• Requirements:
(1) In the failed-foster forum thread, which usernames head posts that mention an Oreo?
(2) Write the next part of the failed-foster forum thread, beginning after its final post.

# Document section start

# The Failed Foster(er)... I am now one.



## Aprilpa (Mar 24, 2008)

I ended up having to do background checks and transports when I was volunteering at a rescue, because every one that I took in I kept! LOL! Welcome to the failed foster club, and congrats on the new addition, your dogs are gorgeous.


----------



## Penny & Maggie's Mom (Oct 4, 2007)

YEA! !!!! What a good looking trio.


----------



## Heidi36oh (Feb 27, 2007)

So glad he gets to stay, you're crew looks like mine now..LOL

I love my 2 Golden's and the one lab in the mix.


----------



## Oaklys Dad (Dec 28, 2005)

Congratulations of becoming a failed foster. They make a fine looking trio. Kind of like a negative image of an Oreo cookie.


----------



## spruce (Mar 13, 2008)

yahoo!! another lab + 2!! 

you have one beautiful lab


----------



## hgatesy (Feb 14, 2007)

Thanks... as do you! Got the backwards oreo going on in your picture too! :bowl:


----------



## Heidi36oh (Feb 27, 2007)

LOL..need to get one of those Oreo pictures


----------



## KiwiD (Jan 14, 2008)

What a beautiful trio!


----------



## Celeigh (Nov 29, 2007)

I was thinking an inside out Oreo cookie too! So sweet. All your furkids are so pretty.


----------



## beargroomer (Jan 2, 2008)

Congratulations on failing! What a beautiful trio! 

I almost failed as a foster mom with a wonderful older gentleman (an Aussie mix) this Summer, but a GREAT family showed up and I knew I had to let him go.

# Document section end
# Listed entries start

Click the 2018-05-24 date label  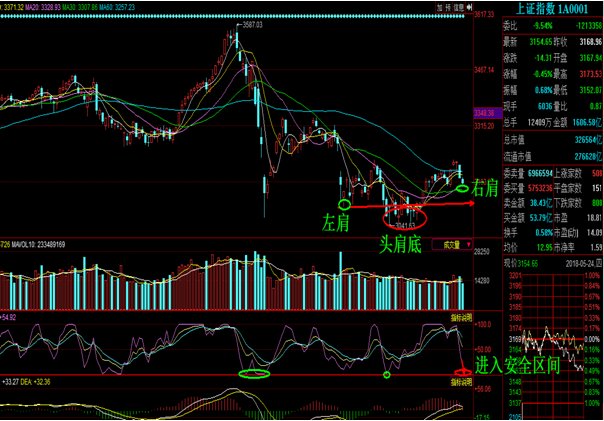tap(581, 263)

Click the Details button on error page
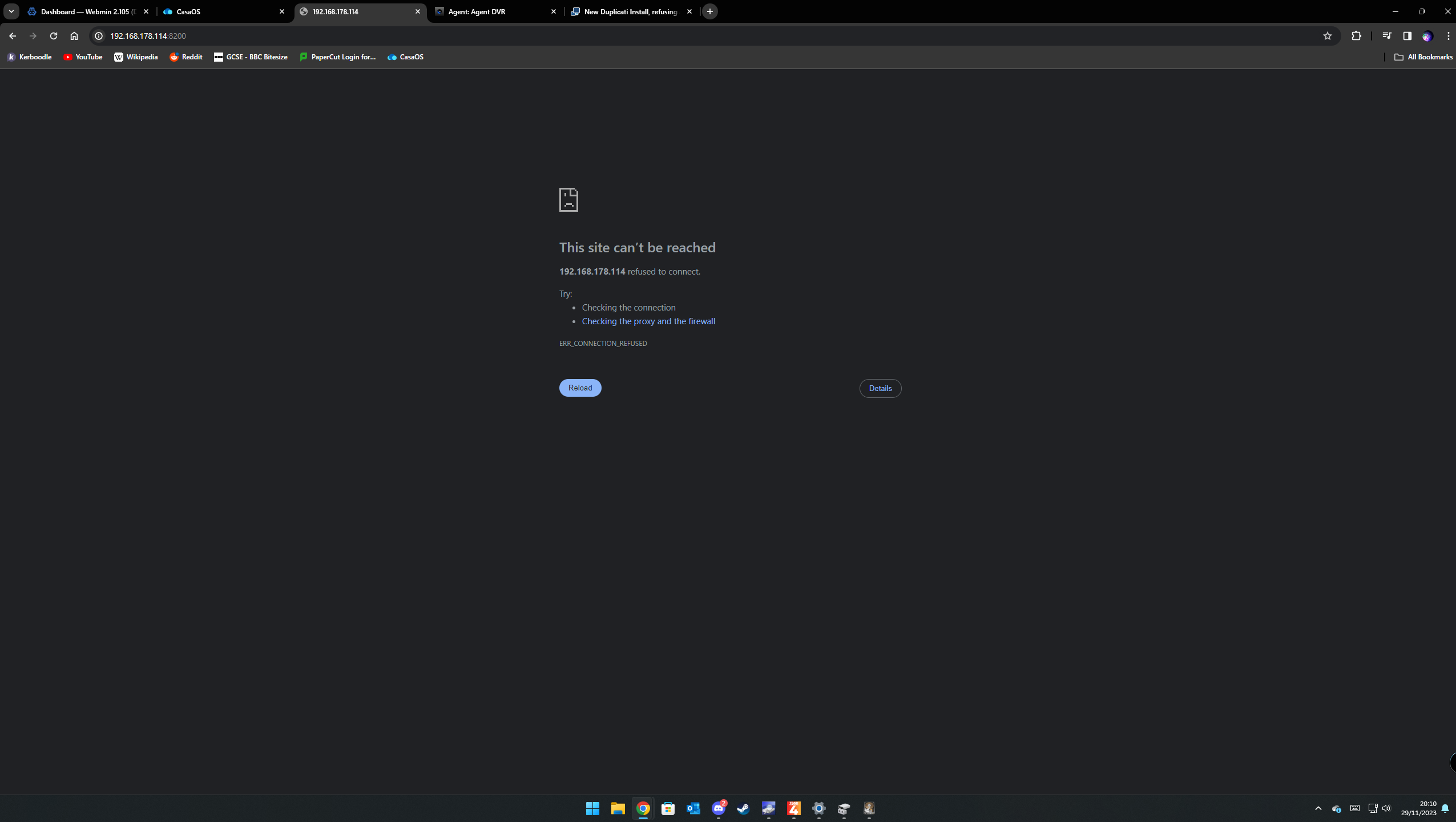click(x=880, y=388)
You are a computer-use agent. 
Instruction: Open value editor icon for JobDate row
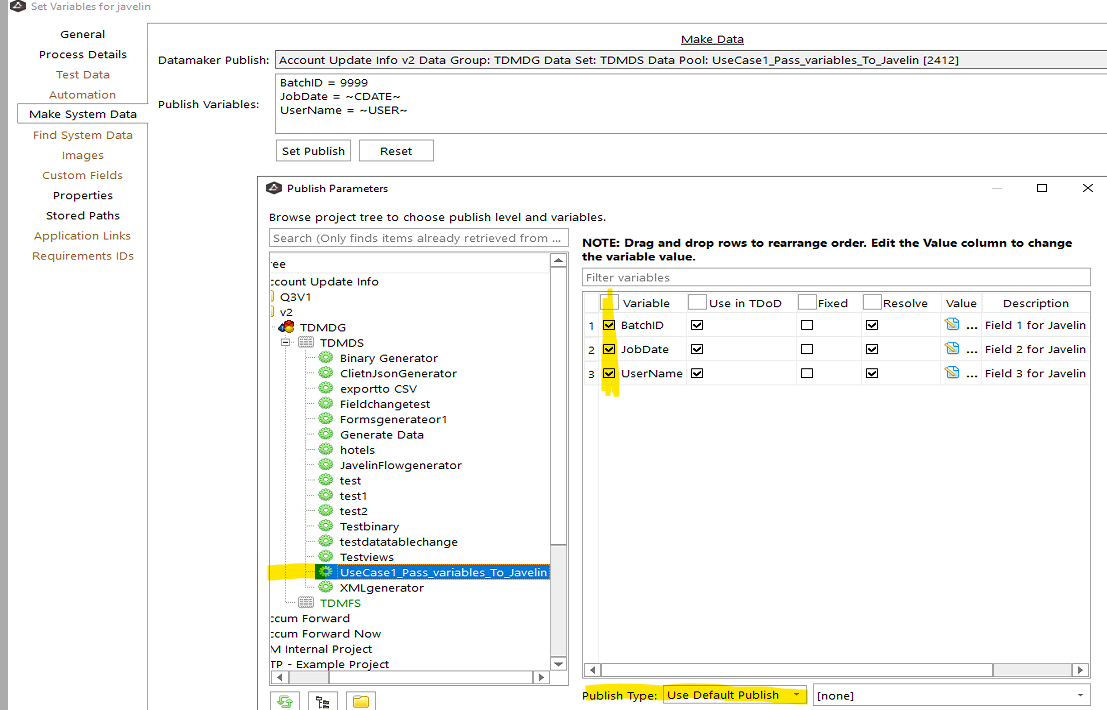[952, 349]
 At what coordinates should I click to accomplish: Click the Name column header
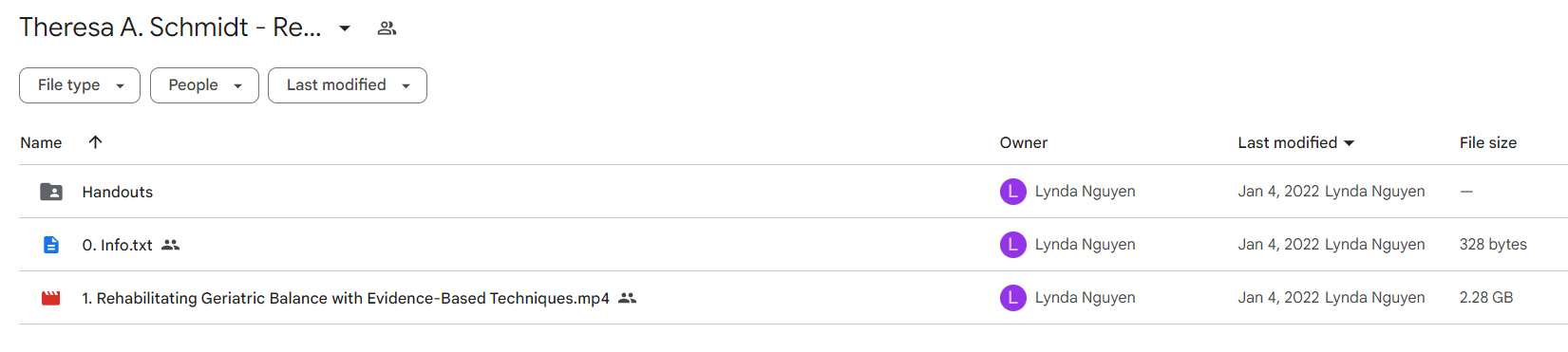click(41, 142)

# Listed entries end

• Answers:
(1) Oaklys Dad, hgatesy, Heidi36oh, Celeigh

(2)
----------



## BeauShel (May 20, 2007)

Congrats on being a failed foster. You have a beautiful group of pups.


----------



## nixietink (Apr 3, 2008)

Congrats on the new addition. They are all just BEAUTIFUL!!!


----------



## Maggies mom (Jan 6, 2006)

Congratulations on failing!!!! I have 3 times and am very proud of it.......


----------



## mist (Jun 23, 2007)

nothing better than a failed foster, they look adorable together


----------



## MyHoneybunny (Apr 30, 2007)

What lovely dogs - and great pictures! Congratulations!


----------



## Lisa_and_Willow. (Dec 18, 2007)

Welcome Home Tyson!!


----------



## kgiff (Jul 21, 2008)

What a great looking crew! Tyson is one lucky dog.


----------



## GoldenJoyx'stwo (Feb 25, 2007)

Yee-ha! Sorry, I couldn't help myself!!! I love Black Labs and all Black dogs. I often wonder why so many people will not adopt them. H. this is wonderful news for ALL of you! He'll do you both proud...


----------



## fostermom (Sep 6, 2007)

He rounds out your pack beautifully! Congratulations.


----------



## LibertyME (Jan 6, 2007)

What a lucky pup!
Gorgeous pictures.....the vertical shot is simply beautiful....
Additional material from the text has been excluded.